Now back to the tables around me in the restaurant. The all-men, all-women tables had no trouble talking because they are all operating from the same norms. The multiple couples table had no trouble because the couples could splinter at any time between men and women to 3 men and 3 women if the topic selected was of lesser interest to one of the groups. But, the couples tables had trouble. The topic brought up by the men bore the stamp of male conversational rules: the external, the analytical, which is of less interest to the woman who brought topics of things personal, internally connected to people in the topics. Partners appeared bored out their skulls when the other was talking. Couples left in silence. Mixed or same-sex groups left chattering away.

I was a bit saddened by the scene. Are people not willing to notice others' norms and make that adaptation? It's enough to make a person regurgitate.

Saturday, July 12, 2008

Scrambled intetentions


A second difference in the codes of gender speaking is that when men speak, they expect to have the floor. Thus, if a man begins to speak and someone else talks over him and prevails, he loses face among the participants in the conversation. If a man interrupts another man, he had better become the speaker to hold the floor, or again, he loses face. So, usually men are quiet unless it is clearly his turn to speak or unless he knows he can wrest the floor and win it.


Women have a totally different norm going on. Because of the minimal response, women feel as if they can speak simultaneously with other women. It is a way of aligning themselves so as to not to be overtly hostile. In fact, women who do not engage in the minimal response are perceived as hostile or antagonistic. So, it is important to align themselves with the speaker. If for some reason, a woman is silent during another speaker's turn, she shows her alignment by building on the last woman's utterance. She might begin her turn by saying, "To add to ____'s idea," ....


So, woman talks to man. He listens like he is supposed to. No minimal response. When he speaks, he takes the floor. In the woman's view, there is no alignment taking place. That means hostility or antagonism. Now, whatever gets said is perceived as a remark that in unaligned with the woman's utterance. The woman may try to respond minimally while the man is talking. He sees the gesture as a woman trying to interrupt, to take the floor from him. According to his rules, that is losing face. According to a woman's rules it is showing alignment. The conversation turns for the worse.

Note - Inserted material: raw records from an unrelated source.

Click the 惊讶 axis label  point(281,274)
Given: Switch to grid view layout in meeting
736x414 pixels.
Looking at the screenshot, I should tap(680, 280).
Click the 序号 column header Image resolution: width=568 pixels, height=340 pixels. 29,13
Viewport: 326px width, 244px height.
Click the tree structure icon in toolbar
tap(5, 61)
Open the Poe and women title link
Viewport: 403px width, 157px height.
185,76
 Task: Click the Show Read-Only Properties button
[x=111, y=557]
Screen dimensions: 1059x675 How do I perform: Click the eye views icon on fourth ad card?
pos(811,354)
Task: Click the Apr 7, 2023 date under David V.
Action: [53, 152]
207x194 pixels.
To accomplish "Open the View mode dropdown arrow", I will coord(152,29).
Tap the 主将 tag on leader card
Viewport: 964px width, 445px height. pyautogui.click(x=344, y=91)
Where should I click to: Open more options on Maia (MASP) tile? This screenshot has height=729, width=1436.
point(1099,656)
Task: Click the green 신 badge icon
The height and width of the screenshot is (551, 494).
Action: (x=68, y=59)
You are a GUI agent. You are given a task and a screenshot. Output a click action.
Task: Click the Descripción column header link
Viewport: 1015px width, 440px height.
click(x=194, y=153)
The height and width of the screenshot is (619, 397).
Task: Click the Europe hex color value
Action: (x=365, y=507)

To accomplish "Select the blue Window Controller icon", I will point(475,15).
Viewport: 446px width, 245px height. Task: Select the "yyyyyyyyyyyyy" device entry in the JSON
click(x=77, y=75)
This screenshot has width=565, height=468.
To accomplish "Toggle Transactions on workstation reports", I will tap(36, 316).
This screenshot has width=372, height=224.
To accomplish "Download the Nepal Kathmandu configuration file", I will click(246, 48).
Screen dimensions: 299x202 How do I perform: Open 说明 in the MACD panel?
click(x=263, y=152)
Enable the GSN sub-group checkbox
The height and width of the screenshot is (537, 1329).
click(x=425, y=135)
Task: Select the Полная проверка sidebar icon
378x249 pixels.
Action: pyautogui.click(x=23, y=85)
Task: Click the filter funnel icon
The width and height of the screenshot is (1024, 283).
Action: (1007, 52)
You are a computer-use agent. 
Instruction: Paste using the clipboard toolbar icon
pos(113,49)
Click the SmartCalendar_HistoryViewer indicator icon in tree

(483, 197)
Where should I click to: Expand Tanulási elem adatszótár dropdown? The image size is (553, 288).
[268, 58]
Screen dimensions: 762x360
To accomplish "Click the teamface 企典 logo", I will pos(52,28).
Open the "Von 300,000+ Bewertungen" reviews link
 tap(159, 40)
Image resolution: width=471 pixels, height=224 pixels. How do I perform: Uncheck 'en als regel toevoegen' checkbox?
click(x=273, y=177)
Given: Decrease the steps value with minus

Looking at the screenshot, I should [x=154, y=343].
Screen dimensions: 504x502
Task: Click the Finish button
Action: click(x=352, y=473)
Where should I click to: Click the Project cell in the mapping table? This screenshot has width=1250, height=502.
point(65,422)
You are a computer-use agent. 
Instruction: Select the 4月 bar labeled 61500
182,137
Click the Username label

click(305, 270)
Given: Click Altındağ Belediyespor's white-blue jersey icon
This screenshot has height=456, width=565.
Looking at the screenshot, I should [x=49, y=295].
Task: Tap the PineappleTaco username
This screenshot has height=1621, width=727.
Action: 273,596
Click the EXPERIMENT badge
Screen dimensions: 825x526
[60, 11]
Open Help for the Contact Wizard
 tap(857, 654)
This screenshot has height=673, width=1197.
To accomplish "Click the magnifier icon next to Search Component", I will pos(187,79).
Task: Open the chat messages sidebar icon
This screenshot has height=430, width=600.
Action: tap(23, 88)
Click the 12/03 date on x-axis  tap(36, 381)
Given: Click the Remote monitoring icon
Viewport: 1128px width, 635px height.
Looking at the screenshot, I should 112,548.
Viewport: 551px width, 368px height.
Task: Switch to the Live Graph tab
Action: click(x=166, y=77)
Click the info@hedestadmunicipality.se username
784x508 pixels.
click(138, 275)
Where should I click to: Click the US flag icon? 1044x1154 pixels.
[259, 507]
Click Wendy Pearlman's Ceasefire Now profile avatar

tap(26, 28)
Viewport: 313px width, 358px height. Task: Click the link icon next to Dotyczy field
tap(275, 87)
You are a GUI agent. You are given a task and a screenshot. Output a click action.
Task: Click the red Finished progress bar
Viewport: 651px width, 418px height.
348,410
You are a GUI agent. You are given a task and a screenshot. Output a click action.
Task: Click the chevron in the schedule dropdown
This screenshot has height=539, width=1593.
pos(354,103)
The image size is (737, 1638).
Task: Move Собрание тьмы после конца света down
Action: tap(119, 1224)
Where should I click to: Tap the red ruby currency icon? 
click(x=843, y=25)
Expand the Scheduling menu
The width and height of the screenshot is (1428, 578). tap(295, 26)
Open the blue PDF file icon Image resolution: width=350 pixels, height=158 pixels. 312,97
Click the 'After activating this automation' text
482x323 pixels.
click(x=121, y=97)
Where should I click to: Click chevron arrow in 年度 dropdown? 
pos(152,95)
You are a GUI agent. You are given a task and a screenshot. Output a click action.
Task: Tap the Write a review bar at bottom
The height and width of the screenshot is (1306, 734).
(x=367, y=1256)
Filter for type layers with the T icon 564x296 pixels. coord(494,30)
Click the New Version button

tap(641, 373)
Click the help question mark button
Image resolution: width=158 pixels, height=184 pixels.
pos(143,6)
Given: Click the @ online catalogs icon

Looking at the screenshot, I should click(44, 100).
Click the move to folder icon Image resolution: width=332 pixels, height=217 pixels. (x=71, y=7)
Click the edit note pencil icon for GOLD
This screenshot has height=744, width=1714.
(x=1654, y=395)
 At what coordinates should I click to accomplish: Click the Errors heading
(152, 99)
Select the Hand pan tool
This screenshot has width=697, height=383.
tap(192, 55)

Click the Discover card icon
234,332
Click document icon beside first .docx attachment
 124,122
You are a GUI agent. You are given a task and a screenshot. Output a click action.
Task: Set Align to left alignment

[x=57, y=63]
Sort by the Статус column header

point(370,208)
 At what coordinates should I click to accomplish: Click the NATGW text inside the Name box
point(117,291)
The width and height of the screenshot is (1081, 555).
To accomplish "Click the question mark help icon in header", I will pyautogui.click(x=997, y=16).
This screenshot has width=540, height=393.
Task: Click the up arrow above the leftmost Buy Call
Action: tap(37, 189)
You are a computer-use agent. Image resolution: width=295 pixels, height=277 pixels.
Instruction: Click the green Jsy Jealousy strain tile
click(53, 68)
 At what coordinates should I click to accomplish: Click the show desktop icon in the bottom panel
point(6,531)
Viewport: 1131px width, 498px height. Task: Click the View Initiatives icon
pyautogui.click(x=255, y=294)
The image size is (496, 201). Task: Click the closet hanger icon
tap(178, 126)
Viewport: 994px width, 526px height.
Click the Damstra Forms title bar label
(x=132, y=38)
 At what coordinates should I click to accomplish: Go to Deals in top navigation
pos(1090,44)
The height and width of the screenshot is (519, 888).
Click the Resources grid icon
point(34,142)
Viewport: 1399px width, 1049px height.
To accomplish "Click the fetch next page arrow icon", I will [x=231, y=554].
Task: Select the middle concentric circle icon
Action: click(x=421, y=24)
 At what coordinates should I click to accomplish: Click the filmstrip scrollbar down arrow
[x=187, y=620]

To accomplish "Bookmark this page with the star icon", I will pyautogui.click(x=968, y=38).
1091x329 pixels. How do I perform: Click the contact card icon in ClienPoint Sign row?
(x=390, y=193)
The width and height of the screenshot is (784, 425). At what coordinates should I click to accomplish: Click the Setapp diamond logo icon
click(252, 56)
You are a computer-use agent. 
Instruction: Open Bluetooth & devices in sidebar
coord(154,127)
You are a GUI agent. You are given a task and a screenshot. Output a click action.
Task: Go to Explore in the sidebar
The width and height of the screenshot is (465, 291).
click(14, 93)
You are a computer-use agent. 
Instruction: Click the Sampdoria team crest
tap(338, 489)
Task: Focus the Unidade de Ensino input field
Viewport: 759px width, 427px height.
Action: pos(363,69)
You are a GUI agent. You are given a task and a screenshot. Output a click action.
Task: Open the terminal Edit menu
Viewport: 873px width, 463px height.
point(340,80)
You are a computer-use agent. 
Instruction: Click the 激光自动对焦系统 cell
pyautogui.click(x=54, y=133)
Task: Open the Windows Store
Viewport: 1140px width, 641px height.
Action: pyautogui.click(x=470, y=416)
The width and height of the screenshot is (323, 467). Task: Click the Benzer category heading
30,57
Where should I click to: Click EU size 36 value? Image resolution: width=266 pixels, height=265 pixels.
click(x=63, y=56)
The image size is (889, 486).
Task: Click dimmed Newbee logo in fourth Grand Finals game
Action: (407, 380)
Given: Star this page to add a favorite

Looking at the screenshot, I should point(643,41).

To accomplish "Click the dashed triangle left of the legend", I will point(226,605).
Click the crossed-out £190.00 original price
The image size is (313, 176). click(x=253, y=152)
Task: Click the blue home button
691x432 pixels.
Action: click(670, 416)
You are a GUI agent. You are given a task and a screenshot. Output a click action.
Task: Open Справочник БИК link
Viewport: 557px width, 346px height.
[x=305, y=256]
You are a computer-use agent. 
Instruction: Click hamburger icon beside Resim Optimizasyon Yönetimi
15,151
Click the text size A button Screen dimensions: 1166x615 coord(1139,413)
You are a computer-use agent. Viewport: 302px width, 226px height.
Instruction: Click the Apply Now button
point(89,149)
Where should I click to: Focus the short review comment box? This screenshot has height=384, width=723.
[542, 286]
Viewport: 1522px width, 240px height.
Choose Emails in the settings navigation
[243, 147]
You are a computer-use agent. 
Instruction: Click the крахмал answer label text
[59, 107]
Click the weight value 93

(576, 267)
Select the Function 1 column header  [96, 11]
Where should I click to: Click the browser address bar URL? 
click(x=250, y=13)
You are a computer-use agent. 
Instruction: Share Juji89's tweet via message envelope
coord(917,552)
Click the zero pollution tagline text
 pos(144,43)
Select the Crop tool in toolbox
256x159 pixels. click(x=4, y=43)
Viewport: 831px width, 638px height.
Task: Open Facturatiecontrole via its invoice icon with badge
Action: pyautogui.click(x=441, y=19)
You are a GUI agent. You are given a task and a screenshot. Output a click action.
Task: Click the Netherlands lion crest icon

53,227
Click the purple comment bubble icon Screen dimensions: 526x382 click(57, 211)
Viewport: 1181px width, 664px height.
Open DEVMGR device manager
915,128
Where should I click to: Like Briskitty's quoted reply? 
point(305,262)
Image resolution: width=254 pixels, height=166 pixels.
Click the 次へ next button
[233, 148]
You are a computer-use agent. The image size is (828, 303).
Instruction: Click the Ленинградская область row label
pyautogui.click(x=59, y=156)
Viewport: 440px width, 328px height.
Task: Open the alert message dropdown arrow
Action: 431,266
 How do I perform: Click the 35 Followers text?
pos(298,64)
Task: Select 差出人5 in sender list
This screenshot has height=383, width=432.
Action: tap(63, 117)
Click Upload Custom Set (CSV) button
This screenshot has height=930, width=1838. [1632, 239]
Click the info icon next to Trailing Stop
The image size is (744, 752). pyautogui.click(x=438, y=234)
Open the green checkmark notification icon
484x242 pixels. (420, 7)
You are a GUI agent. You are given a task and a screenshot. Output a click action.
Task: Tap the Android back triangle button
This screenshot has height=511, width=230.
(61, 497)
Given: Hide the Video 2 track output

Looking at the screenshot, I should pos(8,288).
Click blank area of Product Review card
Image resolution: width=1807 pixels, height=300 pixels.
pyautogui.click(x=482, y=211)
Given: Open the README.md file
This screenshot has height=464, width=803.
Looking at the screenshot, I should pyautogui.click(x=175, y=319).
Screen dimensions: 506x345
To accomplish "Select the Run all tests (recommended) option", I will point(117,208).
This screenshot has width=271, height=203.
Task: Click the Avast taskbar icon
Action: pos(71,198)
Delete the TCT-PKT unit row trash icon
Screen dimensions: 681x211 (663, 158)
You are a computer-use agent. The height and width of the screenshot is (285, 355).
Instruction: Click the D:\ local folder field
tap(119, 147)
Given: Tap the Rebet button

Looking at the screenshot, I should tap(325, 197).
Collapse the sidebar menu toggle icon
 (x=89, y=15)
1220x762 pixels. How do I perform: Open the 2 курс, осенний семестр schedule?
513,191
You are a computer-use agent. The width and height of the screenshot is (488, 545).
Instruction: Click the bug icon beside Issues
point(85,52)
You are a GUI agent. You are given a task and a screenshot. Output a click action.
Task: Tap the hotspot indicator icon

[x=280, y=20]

One can better determine how cross-gender conversations become scrambled in a hurry. The codes, norms, or rules are different, even opposite. So the participants in the conversation don't get caught up in the content of the conversation, but let the unspoken rules dictate the underlying meaning of the conversation. That's when the automatic rules learned in our peer groups take over. But, the rules are different and misunderstandings run rampant. That's when the "You said this, but meant that," conversation takes over. Ah, the end is near.